Once a week I make pizza and we are all ecstatic about it.

I had a brilliant idea.

Note: it is a brilliant idea. I have no idea if it will WORK and then be a brilliantly successful idea.

1. We will have a daily supper plan. It will involve identifiable parts: meat, starch, vegetable.
2. The kids will help with the daily supper plan
3. I will cut out pictures of food from magazines and purchase a sheet of poster board
4. We will, together, choose the foods we are going to eat and affix those foods to the poster board
5. They will help me cook. I am hoping this will also result in them not going completely batshit every night at 5 pm when I am trying to cook. Everyone says kids will more likely eat what they cook but look, here they are helping me make potato latkes the other night:

Did they like helping? Oh yes! Did they eat them? No way. (did they *try* them? yes.)

6. somethingsomethingsomethingprobablysomehairpullingsomethingsomething
7. The kids will eat balanced diets!

#### Work request A
Write out the part of the supper plan post from "I had a brilliant" to "they *try* them? yes.)", word for word.
#### Work request B
Carry on the supper plan post with the lines that would come after its final one.
The items that come next are from a separate source.

#### Data listing
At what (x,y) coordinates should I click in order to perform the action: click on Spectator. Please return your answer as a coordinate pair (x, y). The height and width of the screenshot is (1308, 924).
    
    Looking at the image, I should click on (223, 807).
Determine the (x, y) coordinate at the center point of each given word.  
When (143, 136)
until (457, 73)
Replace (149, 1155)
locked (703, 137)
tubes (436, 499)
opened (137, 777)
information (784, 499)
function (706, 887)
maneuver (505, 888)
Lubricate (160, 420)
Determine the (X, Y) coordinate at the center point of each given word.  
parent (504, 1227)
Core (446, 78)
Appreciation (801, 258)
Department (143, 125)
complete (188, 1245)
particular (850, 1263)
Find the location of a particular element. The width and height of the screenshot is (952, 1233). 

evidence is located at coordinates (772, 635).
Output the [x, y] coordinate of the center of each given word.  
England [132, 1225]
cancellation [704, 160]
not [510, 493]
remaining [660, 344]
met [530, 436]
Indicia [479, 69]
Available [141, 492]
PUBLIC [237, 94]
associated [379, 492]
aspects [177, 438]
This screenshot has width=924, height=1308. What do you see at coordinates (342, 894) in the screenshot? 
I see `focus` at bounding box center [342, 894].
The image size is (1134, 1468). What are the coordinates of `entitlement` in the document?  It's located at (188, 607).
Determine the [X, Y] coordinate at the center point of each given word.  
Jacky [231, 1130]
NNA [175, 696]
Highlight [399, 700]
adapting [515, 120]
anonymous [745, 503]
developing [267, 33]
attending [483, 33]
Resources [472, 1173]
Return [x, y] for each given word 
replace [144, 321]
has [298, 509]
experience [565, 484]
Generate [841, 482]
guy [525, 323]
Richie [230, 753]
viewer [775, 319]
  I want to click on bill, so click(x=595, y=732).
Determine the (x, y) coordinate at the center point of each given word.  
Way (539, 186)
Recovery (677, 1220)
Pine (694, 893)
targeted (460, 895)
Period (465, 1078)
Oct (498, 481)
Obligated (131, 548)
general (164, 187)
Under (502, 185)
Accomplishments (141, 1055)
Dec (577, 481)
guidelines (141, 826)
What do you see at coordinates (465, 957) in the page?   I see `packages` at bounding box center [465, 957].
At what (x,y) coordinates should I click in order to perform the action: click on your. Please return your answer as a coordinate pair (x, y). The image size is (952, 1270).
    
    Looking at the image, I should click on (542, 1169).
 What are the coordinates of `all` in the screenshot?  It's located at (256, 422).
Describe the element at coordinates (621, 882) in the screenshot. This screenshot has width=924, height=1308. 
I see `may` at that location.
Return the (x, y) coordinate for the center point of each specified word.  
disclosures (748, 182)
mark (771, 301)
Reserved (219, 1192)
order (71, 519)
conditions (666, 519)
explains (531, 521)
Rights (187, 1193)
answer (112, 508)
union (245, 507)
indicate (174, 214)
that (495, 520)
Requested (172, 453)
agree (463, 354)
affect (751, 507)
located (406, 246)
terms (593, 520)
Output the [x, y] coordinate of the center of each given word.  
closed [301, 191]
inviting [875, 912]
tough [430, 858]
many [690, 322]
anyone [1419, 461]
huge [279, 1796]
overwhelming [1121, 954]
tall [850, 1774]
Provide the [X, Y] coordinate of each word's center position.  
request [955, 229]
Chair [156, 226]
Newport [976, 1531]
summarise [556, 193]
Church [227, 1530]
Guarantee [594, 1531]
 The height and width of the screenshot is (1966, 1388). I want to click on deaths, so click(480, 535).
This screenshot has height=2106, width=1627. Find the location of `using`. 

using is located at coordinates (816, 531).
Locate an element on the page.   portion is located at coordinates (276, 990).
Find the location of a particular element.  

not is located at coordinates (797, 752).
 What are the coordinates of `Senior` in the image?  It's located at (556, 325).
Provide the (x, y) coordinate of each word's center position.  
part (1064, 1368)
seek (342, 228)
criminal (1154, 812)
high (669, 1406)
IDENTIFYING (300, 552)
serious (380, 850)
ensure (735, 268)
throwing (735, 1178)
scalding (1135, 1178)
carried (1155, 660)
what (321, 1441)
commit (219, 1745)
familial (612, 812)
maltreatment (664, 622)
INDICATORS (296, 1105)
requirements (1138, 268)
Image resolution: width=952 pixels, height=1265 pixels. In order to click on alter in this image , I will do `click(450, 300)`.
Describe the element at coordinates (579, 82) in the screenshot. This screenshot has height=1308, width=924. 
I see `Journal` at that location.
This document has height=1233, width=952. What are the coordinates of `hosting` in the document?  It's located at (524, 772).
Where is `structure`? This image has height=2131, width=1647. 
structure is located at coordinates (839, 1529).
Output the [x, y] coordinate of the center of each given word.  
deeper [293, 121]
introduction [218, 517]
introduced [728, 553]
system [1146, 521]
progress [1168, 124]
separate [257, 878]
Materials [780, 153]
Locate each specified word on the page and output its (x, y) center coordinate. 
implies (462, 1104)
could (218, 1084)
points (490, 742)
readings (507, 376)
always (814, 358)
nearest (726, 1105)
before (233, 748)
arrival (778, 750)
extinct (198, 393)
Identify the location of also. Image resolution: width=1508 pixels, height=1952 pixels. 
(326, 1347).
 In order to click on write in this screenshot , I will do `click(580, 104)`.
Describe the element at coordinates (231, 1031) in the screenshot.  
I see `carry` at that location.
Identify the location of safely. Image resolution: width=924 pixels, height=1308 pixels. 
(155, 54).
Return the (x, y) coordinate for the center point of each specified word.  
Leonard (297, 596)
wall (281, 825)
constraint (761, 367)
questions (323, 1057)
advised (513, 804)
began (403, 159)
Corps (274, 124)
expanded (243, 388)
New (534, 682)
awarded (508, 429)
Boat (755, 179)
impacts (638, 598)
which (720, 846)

#### Exercise answer A
I had a brilliant idea.

Note: it is a brilliant idea. I have no idea if it will WORK and then be a brilliantly successful idea.

1. We will have a daily supper plan. It will involve identifiable parts: meat, starch, vegetable.
2. The kids will help with the daily supper plan
3. I will cut out pictures of food from magazines and purchase a sheet of poster board
4. We will, together, choose the foods we are going to eat and affix those foods to the poster board
5. They will help me cook. I am hoping this will also result in them not going completely batshit every night at 5 pm when I am trying to cook. Everyone says kids will more likely eat what they cook but look, here they are helping me make potato latkes the other night:

Did they like helping? Oh yes! Did they eat them? No way. (did they *try* them? yes.)

#### Exercise answer B
I bought the poster board and some of that sticky tacky stuff that you can use to put up posters. I went to the farmers market and bought vegetables and other foods. I came home to cut up magazines.

I have had a stack of magazines in my house for years. Doesn’t everyone have a stack of magazines in their house? And you think, someday I will throw these out, but not yet. Every time you read an online article about de-cluttering you find the stack and flip through the magazines and you think, yeah, these could go, but maybe I’ll make a collage of my hopes and dreams. Maybe I’ll want to read that article about the New Mrs. Trudeau again. Maybe I’ll want, oh, I don’t know, 50 pictures of FOOD SO MY KIDS WON’T DIE OF SCURVY.

So you save them.

And save them.

And then one day, you recycle them.

And three weeks later you need them.

Dammit.

So I cut up a Safeway flyer but that wasn’t really enough. And the kids, when I told them about the plan, were excited, but there is a sale on cake at Safeway this week and all they want for supper, all week, is cake.

The lovely Megan offered to mail me HER stack of magazines but a) that’s a lot of postage and b) if she mails them to me, then she will need them, like, TOMORROW and this is kind of like paying it backward, don’t you think?

I looked at brand new magazines at Costco yesterday and some of them were $7.99! For 140 chicken recipes! Sorry! Not gonna happen!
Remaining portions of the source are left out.